GOAL OF THE EXERCISE
Nothing should be dropped or changed: copy every line of the listing.

DATA FOR THIS EXERCISE
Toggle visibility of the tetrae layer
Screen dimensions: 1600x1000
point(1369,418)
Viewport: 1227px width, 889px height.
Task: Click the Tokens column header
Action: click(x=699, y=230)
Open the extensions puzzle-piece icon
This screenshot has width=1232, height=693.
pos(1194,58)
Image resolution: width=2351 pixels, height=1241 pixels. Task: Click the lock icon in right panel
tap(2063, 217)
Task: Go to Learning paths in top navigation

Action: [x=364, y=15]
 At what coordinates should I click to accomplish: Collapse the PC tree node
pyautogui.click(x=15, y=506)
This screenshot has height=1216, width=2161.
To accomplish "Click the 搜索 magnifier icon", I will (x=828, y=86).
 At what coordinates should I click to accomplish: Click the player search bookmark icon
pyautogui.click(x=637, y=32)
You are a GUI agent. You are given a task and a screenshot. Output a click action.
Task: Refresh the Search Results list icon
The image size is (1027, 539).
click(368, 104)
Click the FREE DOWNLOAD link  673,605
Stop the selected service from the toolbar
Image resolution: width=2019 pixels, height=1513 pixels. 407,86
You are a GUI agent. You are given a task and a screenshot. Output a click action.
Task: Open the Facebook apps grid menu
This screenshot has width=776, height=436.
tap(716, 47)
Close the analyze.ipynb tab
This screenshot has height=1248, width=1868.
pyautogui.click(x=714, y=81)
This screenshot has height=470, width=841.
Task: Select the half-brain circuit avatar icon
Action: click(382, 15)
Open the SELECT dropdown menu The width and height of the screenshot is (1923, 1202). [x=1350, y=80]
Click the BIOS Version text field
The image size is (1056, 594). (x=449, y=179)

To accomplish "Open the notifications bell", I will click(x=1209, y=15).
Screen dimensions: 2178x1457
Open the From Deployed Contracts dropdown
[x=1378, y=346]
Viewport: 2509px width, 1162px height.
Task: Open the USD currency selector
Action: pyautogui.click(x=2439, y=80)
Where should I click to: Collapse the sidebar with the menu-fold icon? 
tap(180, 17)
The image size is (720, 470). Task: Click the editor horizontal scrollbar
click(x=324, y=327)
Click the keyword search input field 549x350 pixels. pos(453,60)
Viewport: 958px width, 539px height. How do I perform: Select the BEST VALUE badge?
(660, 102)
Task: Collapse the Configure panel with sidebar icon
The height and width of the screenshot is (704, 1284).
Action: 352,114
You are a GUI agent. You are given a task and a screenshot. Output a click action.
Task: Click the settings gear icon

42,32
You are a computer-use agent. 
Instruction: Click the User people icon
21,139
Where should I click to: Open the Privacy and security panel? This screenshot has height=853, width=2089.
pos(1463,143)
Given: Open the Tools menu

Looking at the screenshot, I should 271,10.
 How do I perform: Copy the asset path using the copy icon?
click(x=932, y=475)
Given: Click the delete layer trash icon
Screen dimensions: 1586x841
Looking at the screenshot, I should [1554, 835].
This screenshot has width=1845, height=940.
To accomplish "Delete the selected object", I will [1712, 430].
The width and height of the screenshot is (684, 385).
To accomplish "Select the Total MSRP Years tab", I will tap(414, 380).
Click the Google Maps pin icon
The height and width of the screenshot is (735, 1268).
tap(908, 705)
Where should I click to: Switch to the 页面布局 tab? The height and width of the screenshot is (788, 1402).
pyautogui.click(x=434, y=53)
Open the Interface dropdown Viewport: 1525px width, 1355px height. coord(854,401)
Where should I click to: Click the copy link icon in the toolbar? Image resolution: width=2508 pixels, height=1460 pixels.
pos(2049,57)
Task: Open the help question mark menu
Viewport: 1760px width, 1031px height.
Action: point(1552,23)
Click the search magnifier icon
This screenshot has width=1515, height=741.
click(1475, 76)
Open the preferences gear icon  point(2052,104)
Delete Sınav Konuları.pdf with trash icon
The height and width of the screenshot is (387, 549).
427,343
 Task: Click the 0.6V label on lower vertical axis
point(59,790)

TASK RESPONSE
Toggle visibility of the tetrae layer
Screen dimensions: 1600x1000
point(1369,418)
Viewport: 1227px width, 889px height.
Task: Click the Tokens column header
Action: click(x=699, y=230)
Open the extensions puzzle-piece icon
This screenshot has width=1232, height=693.
pos(1194,58)
Image resolution: width=2351 pixels, height=1241 pixels. Task: Click the lock icon in right panel
tap(2063, 217)
Task: Go to Learning paths in top navigation

Action: [x=364, y=15]
 At what coordinates should I click to accomplish: Collapse the PC tree node
pyautogui.click(x=15, y=506)
This screenshot has height=1216, width=2161.
To accomplish "Click the 搜索 magnifier icon", I will (x=828, y=86).
 At what coordinates should I click to accomplish: Click the player search bookmark icon
pyautogui.click(x=637, y=32)
You are a GUI agent. You are given a task and a screenshot. Output a click action.
Task: Refresh the Search Results list icon
The image size is (1027, 539).
click(368, 104)
Click the FREE DOWNLOAD link  673,605
Stop the selected service from the toolbar
Image resolution: width=2019 pixels, height=1513 pixels. 407,86
You are a GUI agent. You are given a task and a screenshot. Output a click action.
Task: Open the Facebook apps grid menu
This screenshot has width=776, height=436.
tap(716, 47)
Close the analyze.ipynb tab
This screenshot has height=1248, width=1868.
pyautogui.click(x=714, y=81)
This screenshot has height=470, width=841.
Task: Select the half-brain circuit avatar icon
Action: click(382, 15)
Open the SELECT dropdown menu The width and height of the screenshot is (1923, 1202). [x=1350, y=80]
Click the BIOS Version text field
The image size is (1056, 594). (x=449, y=179)

To accomplish "Open the notifications bell", I will click(x=1209, y=15).
Screen dimensions: 2178x1457
Open the From Deployed Contracts dropdown
[x=1378, y=346]
Viewport: 2509px width, 1162px height.
Task: Open the USD currency selector
Action: pyautogui.click(x=2439, y=80)
Where should I click to: Collapse the sidebar with the menu-fold icon? 
tap(180, 17)
The image size is (720, 470). Task: Click the editor horizontal scrollbar
click(x=324, y=327)
Click the keyword search input field 549x350 pixels. pos(453,60)
Viewport: 958px width, 539px height. How do I perform: Select the BEST VALUE badge?
(660, 102)
Task: Collapse the Configure panel with sidebar icon
The height and width of the screenshot is (704, 1284).
Action: 352,114
You are a GUI agent. You are given a task and a screenshot. Output a click action.
Task: Click the settings gear icon

42,32
You are a computer-use agent. 
Instruction: Click the User people icon
21,139
Where should I click to: Open the Privacy and security panel? This screenshot has height=853, width=2089.
pos(1463,143)
Given: Open the Tools menu

Looking at the screenshot, I should 271,10.
 How do I perform: Copy the asset path using the copy icon?
click(x=932, y=475)
Given: Click the delete layer trash icon
Screen dimensions: 1586x841
Looking at the screenshot, I should [1554, 835].
This screenshot has width=1845, height=940.
To accomplish "Delete the selected object", I will [1712, 430].
The width and height of the screenshot is (684, 385).
To accomplish "Select the Total MSRP Years tab", I will tap(414, 380).
Click the Google Maps pin icon
The height and width of the screenshot is (735, 1268).
tap(908, 705)
Where should I click to: Switch to the 页面布局 tab? The height and width of the screenshot is (788, 1402).
pyautogui.click(x=434, y=53)
Open the Interface dropdown Viewport: 1525px width, 1355px height. coord(854,401)
Where should I click to: Click the copy link icon in the toolbar? Image resolution: width=2508 pixels, height=1460 pixels.
pos(2049,57)
Task: Open the help question mark menu
Viewport: 1760px width, 1031px height.
Action: point(1552,23)
Click the search magnifier icon
This screenshot has width=1515, height=741.
click(1475, 76)
Open the preferences gear icon  point(2052,104)
Delete Sınav Konuları.pdf with trash icon
The height and width of the screenshot is (387, 549).
427,343
 Task: Click the 0.6V label on lower vertical axis
point(59,790)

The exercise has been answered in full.